The Buerre Bosc produced a goodly amount of fruit as it always does and we were able to make Perry for the first time. Next year a big effort will go into bagging as much as we can. There are still two more pear trees to harvest a Williams and a Packham. We may not have sufficient cider and Perry to bath in but there will be enough to taste test some more experiments.
The process is fairly simple using our Champion Juicer. The fruit is cut into pieces and juiced. The sugar level is tested. All the batches we did came in at around 15 Brix which is fine. The juice is warm and the yeast starts quickly. We used Chardonnay yeast as an experiment. As opposed to beer yeast which we tried last year.
Fermentation is done in demijohns with an airlock. Once the bubbling stops it is racked into 375 ml bottles and half a teaspoon of sugar added to create the fizz. Then leave it. It will be fizzy in two weeks but a little bottle age is better.
This year there will be four distinct (trial) batches. The trials are on pH, yeast type and sulphur addition (or not). This should give us a good feel on how to proceed next year. Very exciting.

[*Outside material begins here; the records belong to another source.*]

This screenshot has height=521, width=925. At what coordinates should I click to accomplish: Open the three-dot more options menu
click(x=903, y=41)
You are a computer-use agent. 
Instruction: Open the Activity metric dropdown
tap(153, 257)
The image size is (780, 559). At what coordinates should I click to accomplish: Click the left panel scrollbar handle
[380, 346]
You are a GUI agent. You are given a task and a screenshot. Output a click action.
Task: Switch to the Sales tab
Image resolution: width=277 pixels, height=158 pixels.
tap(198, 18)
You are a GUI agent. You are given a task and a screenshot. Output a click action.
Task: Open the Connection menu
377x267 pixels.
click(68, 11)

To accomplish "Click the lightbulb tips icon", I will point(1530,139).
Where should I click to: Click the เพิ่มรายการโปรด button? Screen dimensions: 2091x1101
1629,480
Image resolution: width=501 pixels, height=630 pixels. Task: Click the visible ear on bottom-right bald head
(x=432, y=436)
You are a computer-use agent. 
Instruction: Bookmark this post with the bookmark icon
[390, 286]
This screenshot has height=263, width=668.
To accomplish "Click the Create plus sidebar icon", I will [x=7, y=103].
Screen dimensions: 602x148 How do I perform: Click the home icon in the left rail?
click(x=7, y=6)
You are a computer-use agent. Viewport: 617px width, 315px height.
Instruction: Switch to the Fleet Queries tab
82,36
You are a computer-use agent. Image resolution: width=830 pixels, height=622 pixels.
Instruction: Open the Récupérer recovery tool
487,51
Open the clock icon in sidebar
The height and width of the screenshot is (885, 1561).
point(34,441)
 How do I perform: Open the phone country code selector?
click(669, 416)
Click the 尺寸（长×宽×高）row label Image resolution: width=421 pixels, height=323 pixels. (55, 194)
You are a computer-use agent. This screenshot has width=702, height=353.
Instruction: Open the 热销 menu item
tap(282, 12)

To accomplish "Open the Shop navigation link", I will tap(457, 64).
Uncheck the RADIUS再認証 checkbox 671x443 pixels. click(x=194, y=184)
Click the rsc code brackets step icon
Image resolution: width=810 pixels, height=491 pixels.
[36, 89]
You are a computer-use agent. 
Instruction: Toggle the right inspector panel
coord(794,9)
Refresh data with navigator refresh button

Last fruits of the Tomato Bed

The relocating garden in the paddock that we call the Tomato bed is still producing food. The tomatoes have gone although there make be a second flush in another month. The rockmelons are still going albeit slowly. The bitter melon is coating as is the okra and capsicum. The pumpkins and squash are coming on and some were ready. The Hungarian wax capsicum is still flowering and forming fruit as is the zucchini. The big surprise is a cucumber plant  has germinated and we may get another crop before the cold sets in.

Mushrooms

Sometimes we wish we lived in France so that all the mushrooms could be taken to the local chemist and identified before we poison ourselves. Trying to identify edible ones from a book is damned hard trying to use photographs. Every time some gorgeous looking mushroom forms we find two possible candidates in the book. One is edible and the other is poisonous and we can’t tell the difference.
A recent email to a friend at the nearby university asking if there were any experts about proved fruitful. The friend as it turns out studied mushroom as part of his science course many years ago. All we need is a sample.
Of course by this stage these massive white oyster shaped clusters weighing kilograms had finished their life cycle and nothing remained but a brownish black smudge.